Collected data entries:
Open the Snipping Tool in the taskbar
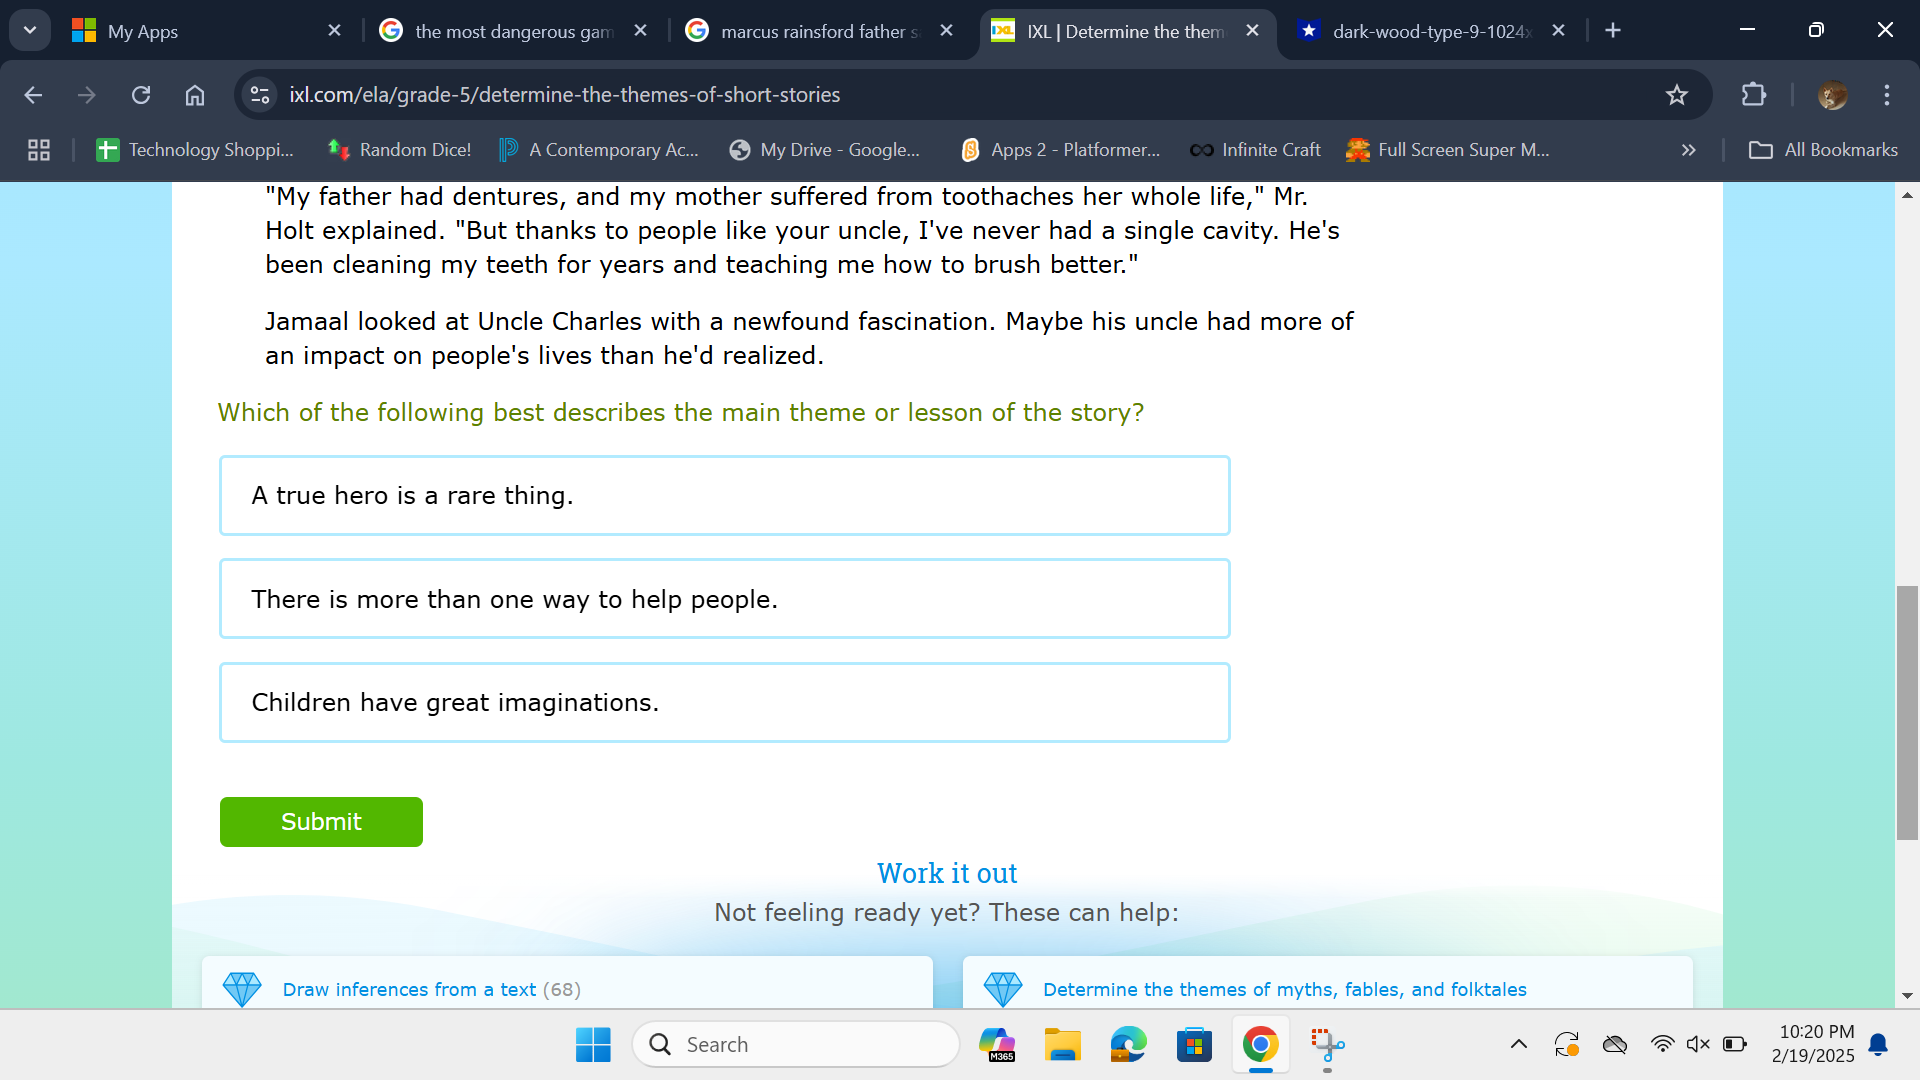 pos(1327,1045)
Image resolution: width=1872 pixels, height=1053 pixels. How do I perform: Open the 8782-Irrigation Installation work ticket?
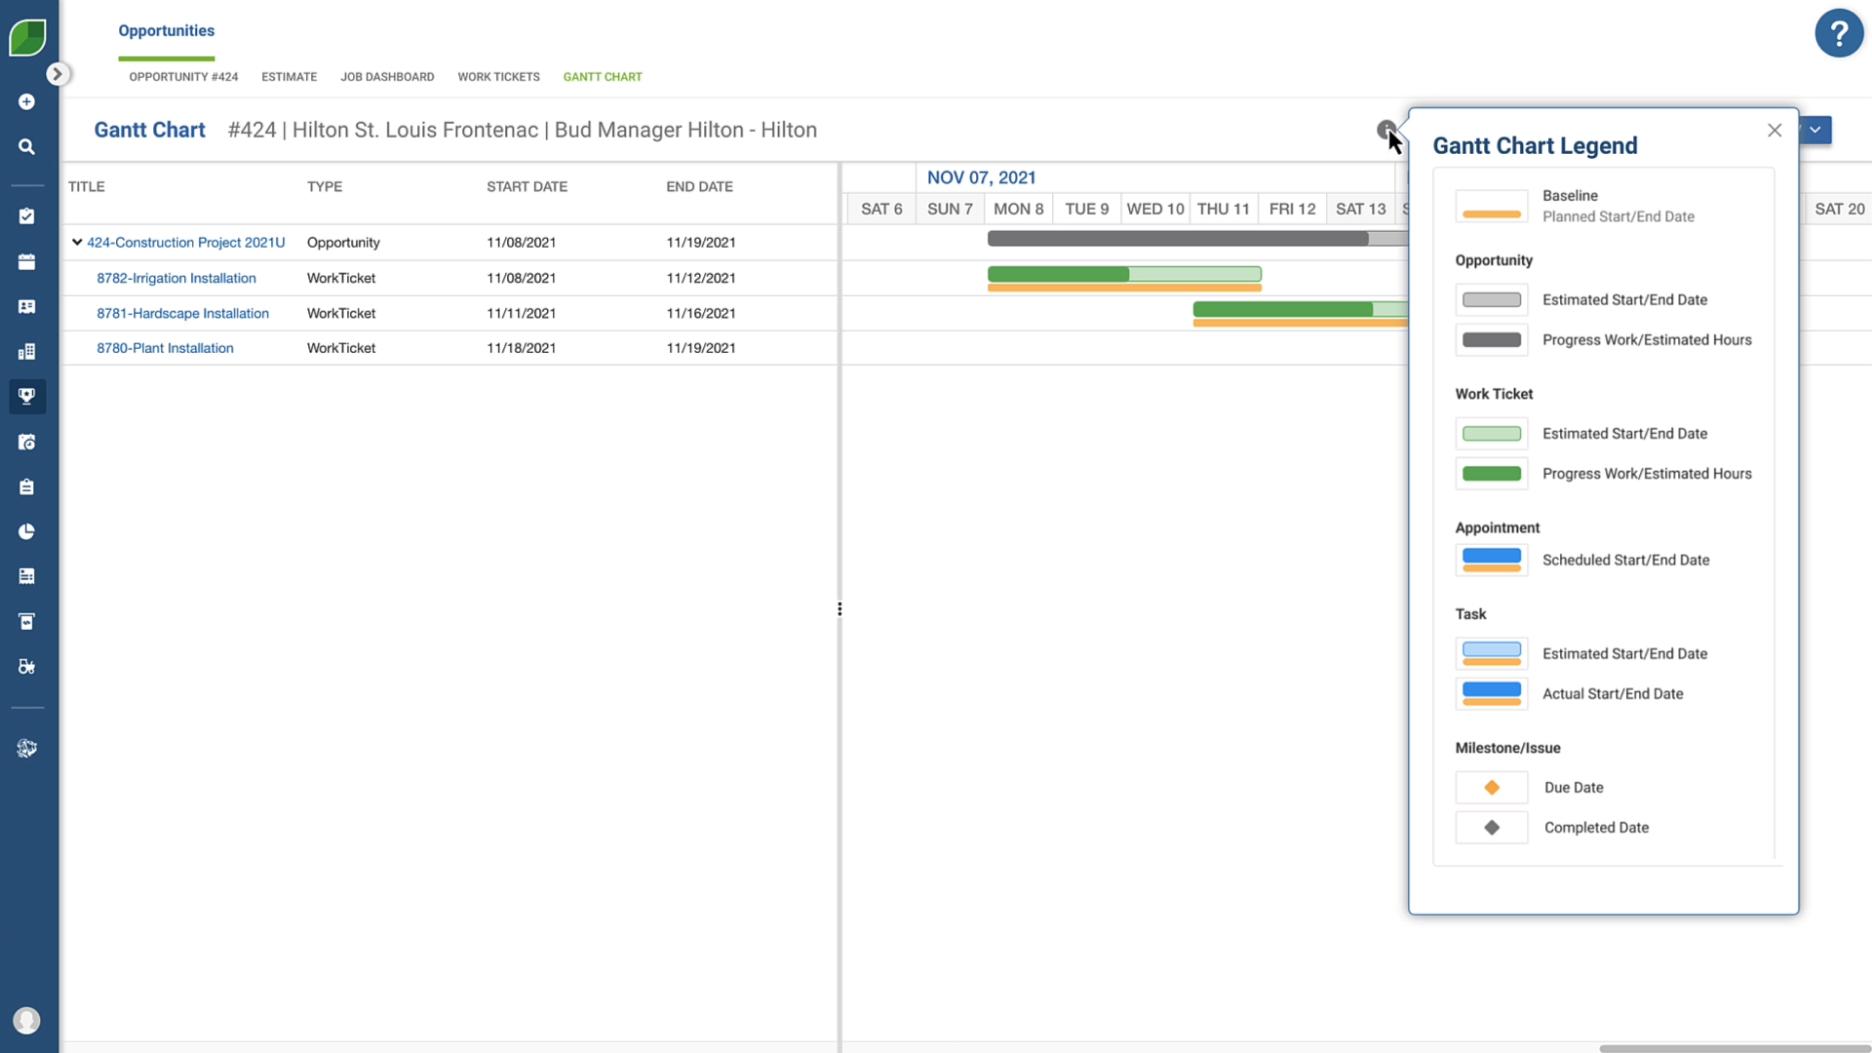coord(176,278)
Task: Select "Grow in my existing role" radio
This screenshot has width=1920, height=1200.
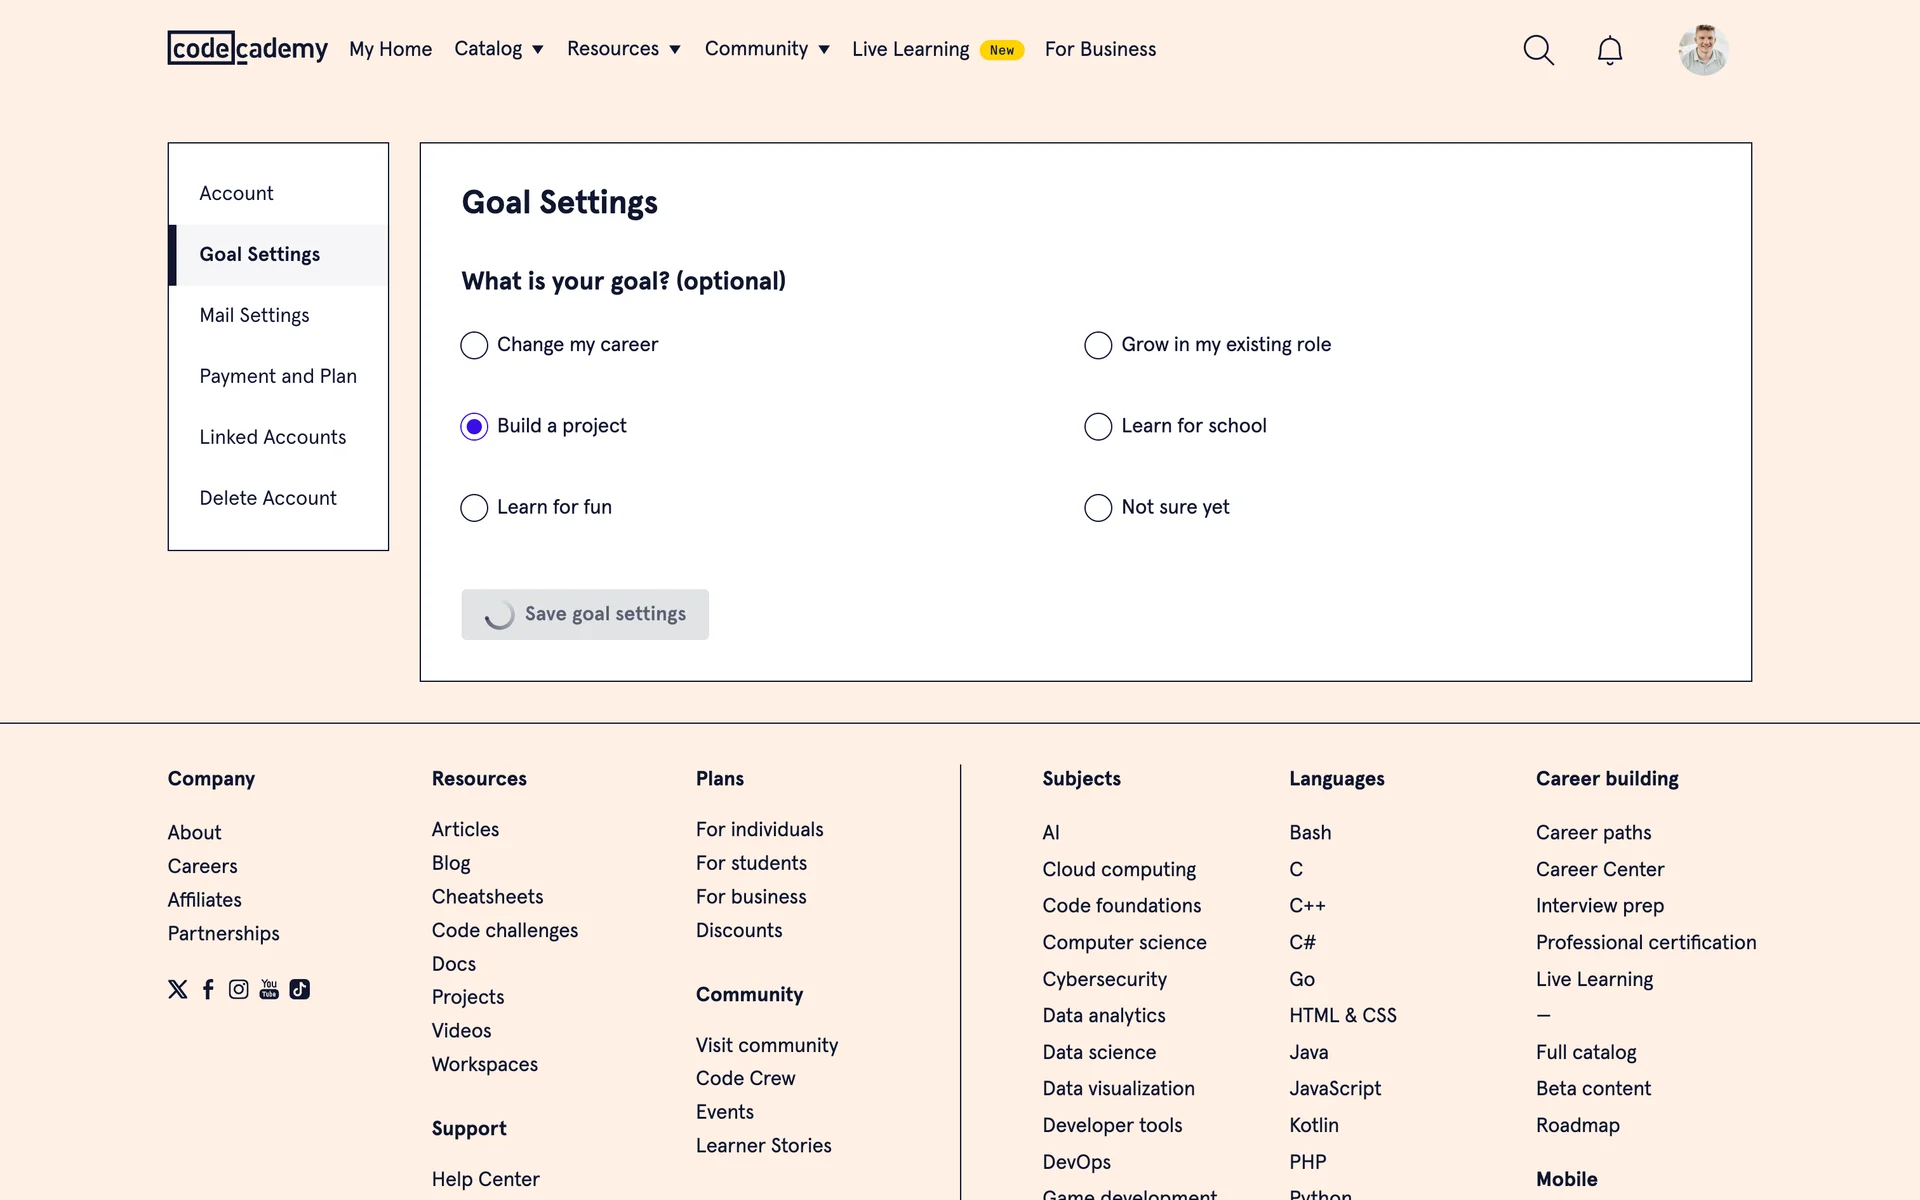Action: point(1098,345)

EXERCISE:
All records must be output exactly as they are, except for the pictures, which are left out.

SOLUTION TO THIS TASK:
Open the Snipping Tool in the taskbar
 pos(1327,1045)
Image resolution: width=1872 pixels, height=1053 pixels. How do I perform: Open the 8782-Irrigation Installation work ticket?
coord(176,278)
Task: Select "Grow in my existing role" radio
This screenshot has width=1920, height=1200.
Action: point(1098,345)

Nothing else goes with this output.